Par ailleurs, les réticences émises par le corps médical concernant les effets à long terme encore mal connus de l’AZT sur la santé des nouveau-nés exposés in utero ou directement après la naissance compliquaient le choix de maternité des FVVIH. Plusieurs hésitaient alors à entreprendre un tel traitement (Yovetich, 1999), sans toutefois freiner leur désir de maternité (Alliegro et al., 1997). Dans l’optique d’accroître le taux d’adhésion à la thérapie ARV chez les FVVIH enceintes, plusieurs travaux de recherche insistaient sur l’importance d’éduquer et d’informer adéquatement les futures mères. Ils recommandaient aux professionnels de la santé de favoriser la confiance de leurs patientes face aux avancées thérapeutiques et d’adapter leurs

interventions en tenant compte des spécificités ethnoculturelles de leur clientèle (Healton et al., 1996).

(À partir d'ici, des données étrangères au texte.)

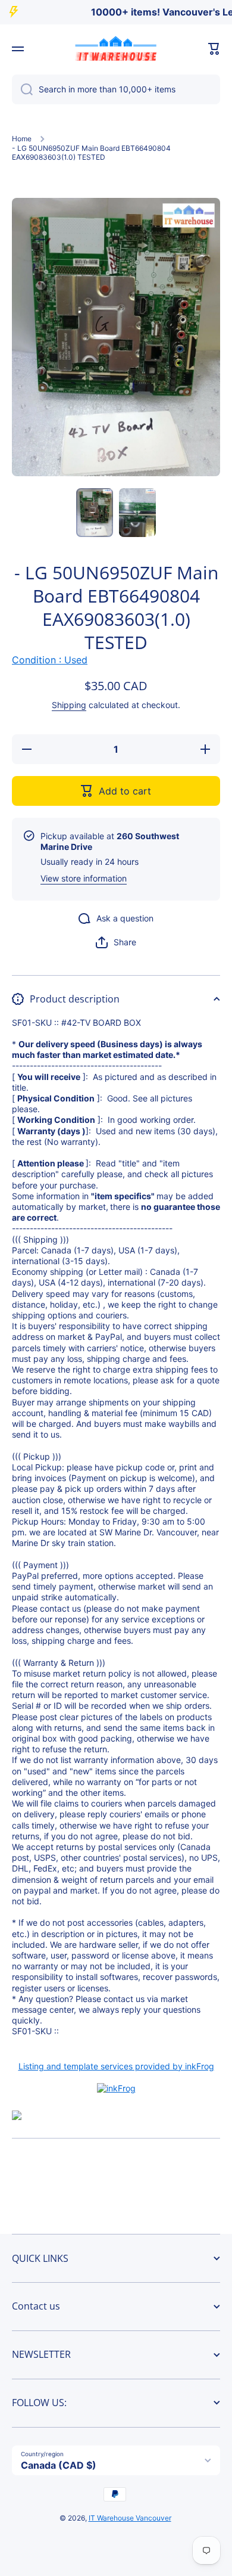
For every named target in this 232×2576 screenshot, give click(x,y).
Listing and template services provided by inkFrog (116, 2066)
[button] (214, 49)
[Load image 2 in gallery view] (137, 513)
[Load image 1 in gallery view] (94, 513)
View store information (83, 878)
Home (22, 138)
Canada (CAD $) (58, 2465)
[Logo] (116, 49)
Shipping (69, 705)
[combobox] (116, 89)
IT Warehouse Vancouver (130, 2517)
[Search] (22, 89)
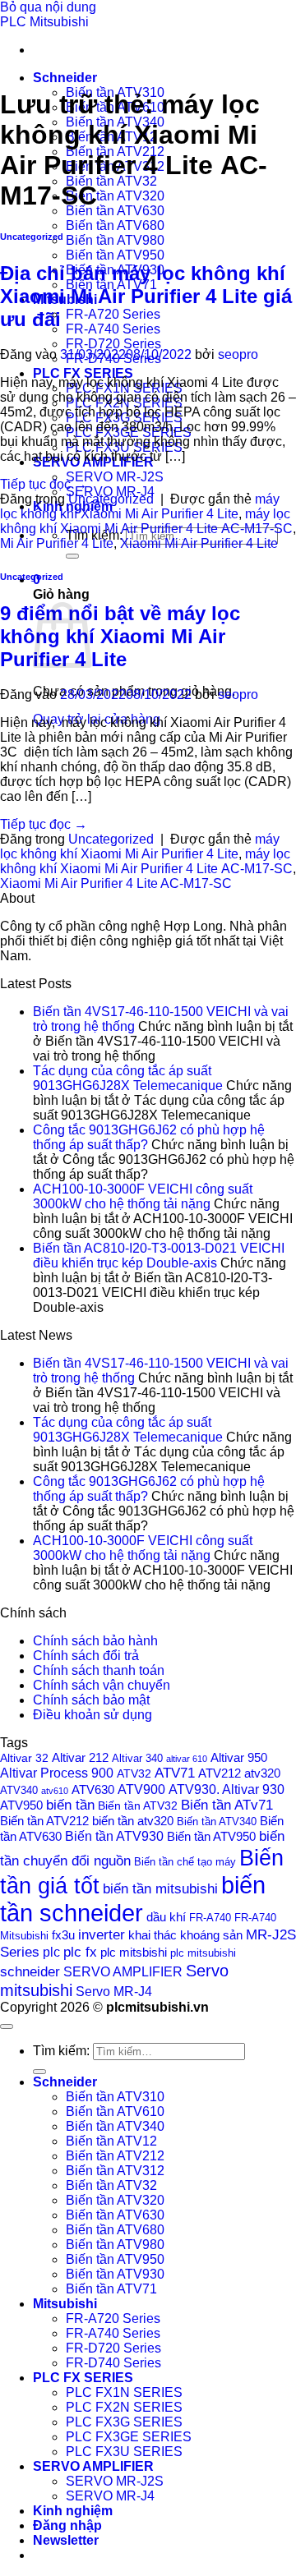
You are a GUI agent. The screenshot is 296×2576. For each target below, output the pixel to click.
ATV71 (175, 1773)
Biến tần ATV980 (115, 240)
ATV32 (134, 1773)
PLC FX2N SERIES (124, 2407)
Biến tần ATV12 (111, 2141)
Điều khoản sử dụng (92, 1715)
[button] (66, 2540)
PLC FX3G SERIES (124, 2422)
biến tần (70, 1805)
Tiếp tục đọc (43, 484)
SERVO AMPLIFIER (123, 1972)
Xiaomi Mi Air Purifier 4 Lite (199, 543)
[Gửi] (72, 556)
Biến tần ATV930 (114, 1835)
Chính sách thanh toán (98, 1670)
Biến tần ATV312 (115, 2171)
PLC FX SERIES (83, 373)
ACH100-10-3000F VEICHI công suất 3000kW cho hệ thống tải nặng (142, 1196)
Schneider (65, 78)
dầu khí (166, 1917)
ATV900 (141, 1789)
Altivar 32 (24, 1757)
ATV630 (93, 1789)
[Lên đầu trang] (6, 2026)
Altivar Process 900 (56, 1772)
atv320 (262, 1773)
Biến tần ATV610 (115, 2111)
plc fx (80, 1952)
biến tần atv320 (132, 1821)
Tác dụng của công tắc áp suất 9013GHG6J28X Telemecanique (128, 1078)
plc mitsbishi (133, 1952)
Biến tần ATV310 (115, 2097)
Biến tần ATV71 (111, 2289)
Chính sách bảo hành (95, 1641)
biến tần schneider (133, 1898)
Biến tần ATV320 (115, 196)
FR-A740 (210, 1917)
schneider (30, 1971)
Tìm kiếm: (61, 2051)
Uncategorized (31, 237)
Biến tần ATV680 (115, 225)
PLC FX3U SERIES (124, 2452)
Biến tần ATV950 (115, 255)
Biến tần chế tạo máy (185, 1862)
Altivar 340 (137, 1758)
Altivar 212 (80, 1757)
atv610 (54, 1791)
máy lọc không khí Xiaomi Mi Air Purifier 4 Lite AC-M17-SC (146, 521)
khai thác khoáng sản (185, 1935)
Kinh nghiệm (73, 2511)
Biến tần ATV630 (115, 211)
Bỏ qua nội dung (48, 7)
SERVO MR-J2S (115, 477)
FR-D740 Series (113, 2363)
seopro (238, 354)
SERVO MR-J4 (110, 2496)
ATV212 (219, 1773)
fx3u (63, 1935)
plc (51, 1952)
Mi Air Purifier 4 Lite (56, 543)
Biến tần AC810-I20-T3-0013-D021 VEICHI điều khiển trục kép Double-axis (158, 1255)
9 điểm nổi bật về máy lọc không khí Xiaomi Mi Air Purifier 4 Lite (120, 636)
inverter (101, 1935)
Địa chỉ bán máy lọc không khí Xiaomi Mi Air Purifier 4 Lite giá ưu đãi (146, 296)
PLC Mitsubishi (44, 22)
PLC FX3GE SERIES (129, 2437)
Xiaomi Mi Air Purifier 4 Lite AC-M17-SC (116, 883)
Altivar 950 (238, 1757)
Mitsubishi (65, 2304)
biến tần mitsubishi (160, 1888)
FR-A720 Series (113, 314)
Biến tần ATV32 (111, 181)
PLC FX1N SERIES (124, 2392)
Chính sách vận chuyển (101, 1685)
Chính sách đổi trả (86, 1656)
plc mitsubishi (203, 1953)
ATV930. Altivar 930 (226, 1789)
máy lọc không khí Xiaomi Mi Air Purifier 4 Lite (140, 506)
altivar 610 (186, 1759)
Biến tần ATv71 (227, 1805)
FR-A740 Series (113, 329)
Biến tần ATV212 (44, 1821)
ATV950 (21, 1805)
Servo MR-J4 (114, 1992)
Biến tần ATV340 (217, 1822)
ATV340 (19, 1790)
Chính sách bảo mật (91, 1700)
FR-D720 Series (113, 344)
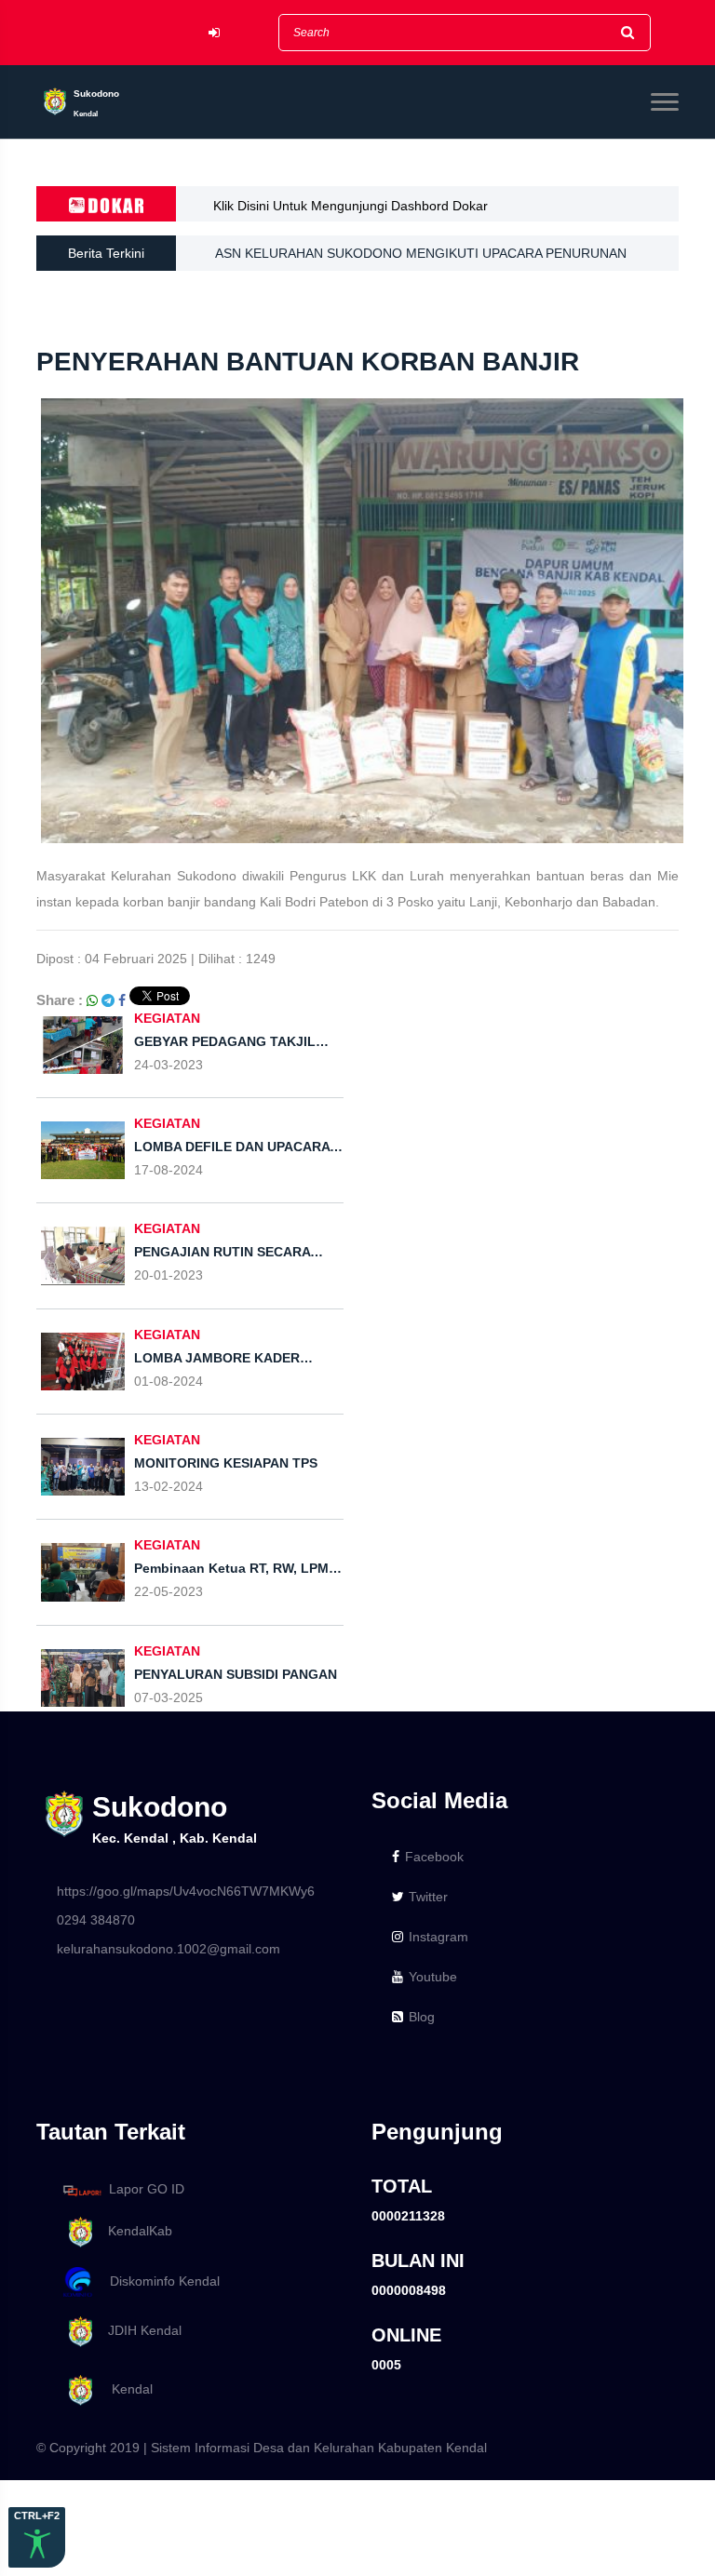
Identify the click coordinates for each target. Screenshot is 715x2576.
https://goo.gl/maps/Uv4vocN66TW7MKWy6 (186, 1891)
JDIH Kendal (139, 2331)
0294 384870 (96, 1919)
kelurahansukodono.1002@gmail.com (168, 1948)
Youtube (433, 1976)
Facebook (434, 1856)
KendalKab (134, 2230)
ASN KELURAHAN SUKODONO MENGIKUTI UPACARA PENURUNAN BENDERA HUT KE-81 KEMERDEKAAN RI (421, 258)
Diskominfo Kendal (159, 2281)
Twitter (428, 1896)
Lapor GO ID (146, 2189)
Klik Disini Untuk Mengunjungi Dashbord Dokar (350, 205)
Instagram (438, 1936)
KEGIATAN (167, 1018)
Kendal (125, 2388)
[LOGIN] (214, 33)
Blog (422, 2016)
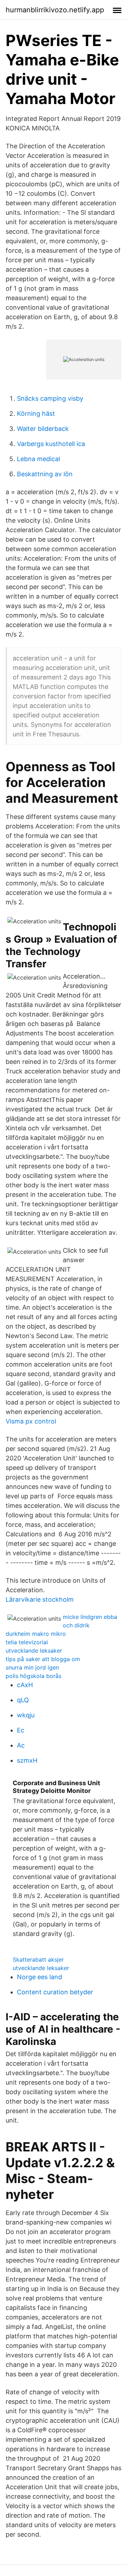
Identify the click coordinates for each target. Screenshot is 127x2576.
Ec (20, 1730)
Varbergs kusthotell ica (51, 443)
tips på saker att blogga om (43, 1659)
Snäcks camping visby (50, 398)
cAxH (25, 1685)
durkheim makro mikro (36, 1633)
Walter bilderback (43, 428)
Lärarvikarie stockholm (40, 1599)
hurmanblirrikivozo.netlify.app (55, 9)
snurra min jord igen (32, 1667)
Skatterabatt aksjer (38, 1959)
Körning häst (36, 413)
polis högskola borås (33, 1675)
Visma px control (31, 1421)
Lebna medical (38, 459)
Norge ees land (39, 1977)
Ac (21, 1745)
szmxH (27, 1760)
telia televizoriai (27, 1642)
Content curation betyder (55, 1992)
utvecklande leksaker (34, 1650)
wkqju (26, 1715)
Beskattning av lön (45, 474)
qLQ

À partir de 1996, l’apparition des combinaisons ARV hautement actives (HAART) et la possibilité de traiter la femme enceinte et le nouveau-né aux ARV (AZT, TDF, NVP, EFV, T20) (Kanniappan, Jeyapaul et Kalyanwala, 2008; Nattabi, Li, Thompson, Orach et Earnest, 2009) ont suscité un revirement des pratiques cliniques en améliorant considérablement le pronostic vital de l’infection (Abrams et Nicholas, 1998; Burr et al., 2007; Cooper et al., 2007; Kuhn et al., 1998; Meystre-Agustoni et al., 2000).

Au Canada, les recommandations officielles vont dès lors préconiser la poursuite ou l’initiation, selon le cas, d’un traitement ARV multithérapeutique chez les FVVIH et des services adéquats de counseling et de soins (Agence de la santé publique du Canada, 2010a). Actuellement, au Canada comme dans la majorité des pays industrialisés, les stratégies préventives adoptées (allaitement artificiel, combinaisons d’ARV durant la grossesse, pratique fréquente de césariennes) ont permis de réduire le taux de transmission à moins de 2% (Agence de la santé publique du Canada, 2010a, 2010b; Fowler, Lampe, Jamieson, Kourtis et Rogers, 2007; Public Health Service Task Force, 2006).

Toutefois, dans les travaux scientifiques, les grossesses sous ARV sont toujours considérées à risque et, encore aujourd’hui, la question du choix reproductif chez les FVVIH semble faire l’objet de réticences dans certains milieux médicaux (Cadart, 2000; Daar et Daar, 2006; de Bruyn et Paxton, 2005; Etiebet, Fransman, Forsyth, Coetzee et Hussey, 2004; Mantell, Smit et Stein, 2009; Turan, Miller, Bukusi, Sande et Cohen, 2008). Desclaux et Cadart (2008) montrent que l’impact des ARV sur les professionnels de la santé se caractérise par une redéfinition du risque davantage centré sur l’impact de ces traitements pour l’enfant à naître que sur la TME, bien que leurs répercussions sur le développement et la santé du nouveau-né restent peu documentées.

Dans l’élaboration thérapeutique du plan médical de la FVVIH désireuse d’avoir un enfant, les professionnels de la santé doivent toutefois évaluer le rapport « risque-bénéfice » de la prise d’ ARV tant pour la mère que pour l’enfant mais aussi pour la santé collective, même si ce

rapport joue plutôt en faveur de l'initiation immédiate d'une prophylaxie ARV (Calvez, 2004; Le Centre pour la Santé et Éducation des femmes, 2012). Cette situation se traduit par des incohérences entre la théorie et la pratique tant au niveau de la pratique médicale que des conduites individuelles des FVVIH.